Cindy Anthony, executive director for the Aplastic Anemia & Myelodysplasia Association of Canada (AAMAC) said they have been advocating for Luspatercept to be covered across Canada.
“The goal of the drug is to lower the patients’ dependence on having blood transfusions and this obviously changes the life of those patients,” she said.
“The energy level, just the ability to live their normal lives with the disease, has a huge impact, not only on the patients but the patients’ families as well.”
Health Minister Josie Osborne told Global News that B.C.’s Fair Pharmacare program works a bit differently than programs in other provinces.
“We provide more coverage, 100 per cent coverage, for a much wider variety, or number, of pharmaceuticals than other provinces do,” she said.
“Each province makes its own decisions, again, but based on the Independent Advisory Drug Benefit Council here in British Columbia, it’s important to look at the clinical evidence to use an evidence-based process, looking at the health benefits, looking at the cost-effectiveness of drugs and then making decisions about which drugs will receive coverage and which will not.”
Osborne said the government always intends to help British Columbians cover the cost of medications and pharmaceuticals.
“I cannot speak about an individual case, but I would recommend anybody who is in the situation with a diagnosis like MDS to be working with their care provider team to understand what therapies, what treatments are available for them,” she added.
Anthony said that, when it comes to the cost of Luspatercept, one factor to consider is the cost to the health-care system of providing regular blood transfusions to a patient.

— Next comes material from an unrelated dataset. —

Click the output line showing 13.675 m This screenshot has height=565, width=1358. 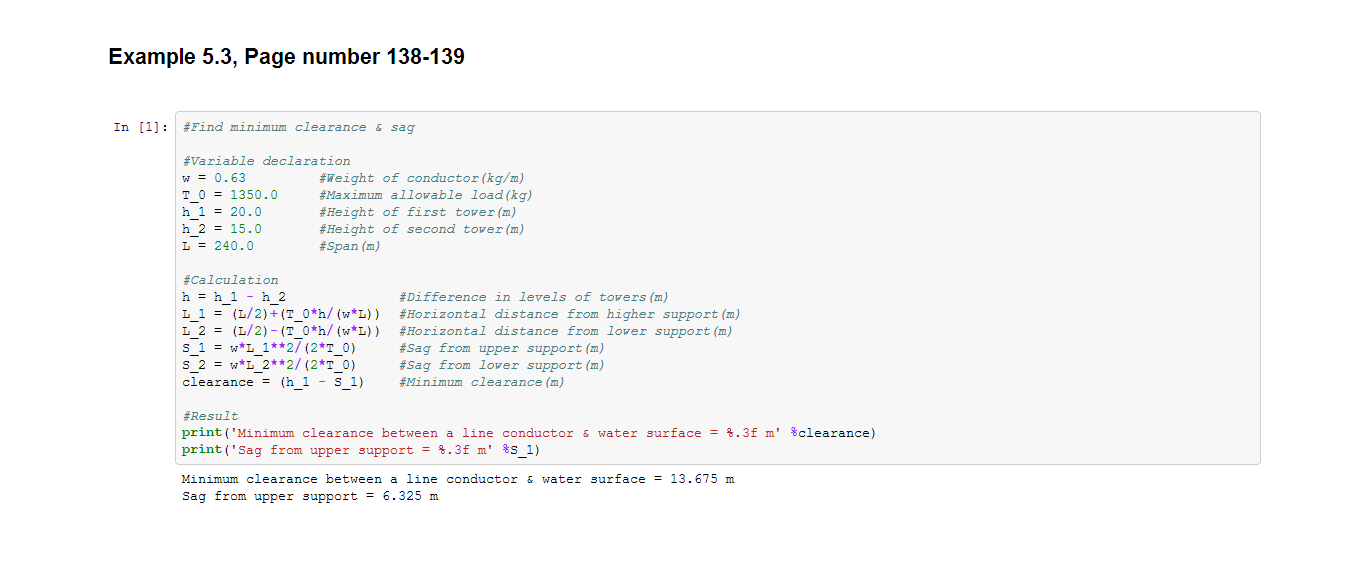click(x=458, y=479)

“For a patient to receive a blood transfusion, they’re really in a health-care facility, probably for five to six hours by the time they get there and get any preliminary tests they need to get done and then having the transfusions,” she said.
“Iron overload is a huge issue for our patients who receive multiple blood transfusions. So when those individuals require medication for iron overload, that’s more drain on the health-care system. For a patient receiving Luspatercept, they’re trying to become transfusion independent.”

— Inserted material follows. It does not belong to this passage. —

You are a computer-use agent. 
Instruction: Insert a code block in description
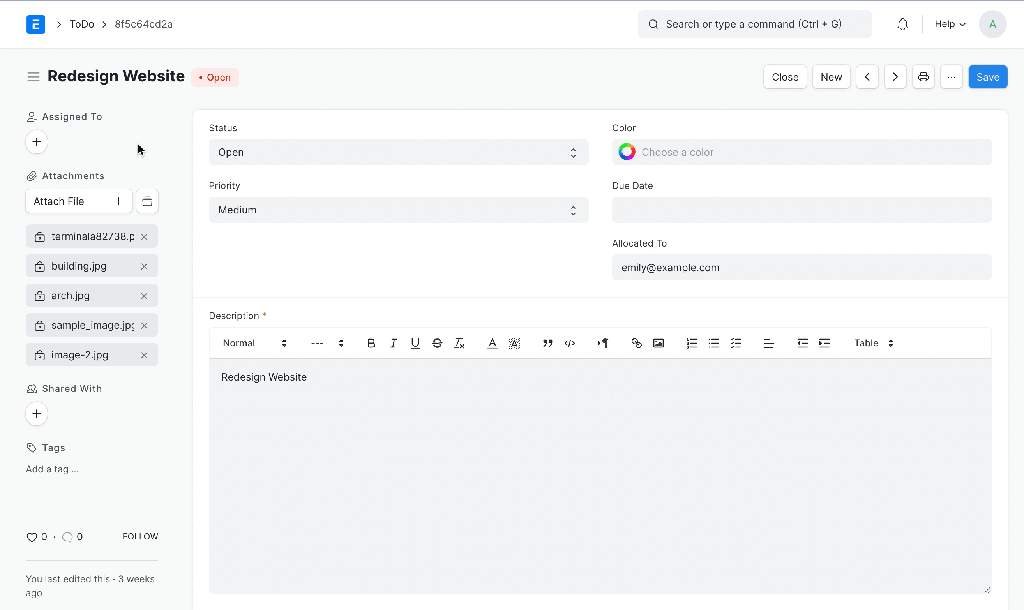click(570, 343)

Anthony said the B.C. government should look at the other provinces across Canada.
“Why has every other province medical experts looked at this medication and said it’s a life-changer for these patients and one province is not?” she said. “You have to sort of question the logic behind that when it’s just one province that’s coming to those conclusions when one other province is not.”
“Everywhere else in Canada, it is covered.”
MLA for Delta South, Ian Paton, has also been advocating for Kerr to receive the medication.
“This poor lady, Joey Kerr, in my riding, is at wits’ end with her own life and when it may come to an end if she cannot get access to this drug to be paid for by PharmaCare in British Columbia,” he said.
“When you see the massive amount of money that is spent every day by this NDP government on whatever it is in this province, and yet here’s a lovely lady’s life on the line because she cannot get this drug, which is available in every other province (except) British Columbia, it’s just a terrible shame that she is facing perhaps death because she cannot get this drug called Luspatercept.”
Anthony said that when she first met Joey, she was a very active individual who hiked and cycled and was thriving.
“And to just be denied that opportunity, to me, it’s just a real shame and very frustrating for our organization. We worked very hard to have this medication approved in Canada and then see it listed in all the other provinces and for British Columbia to do this disservice to our MDS patients is just not right.”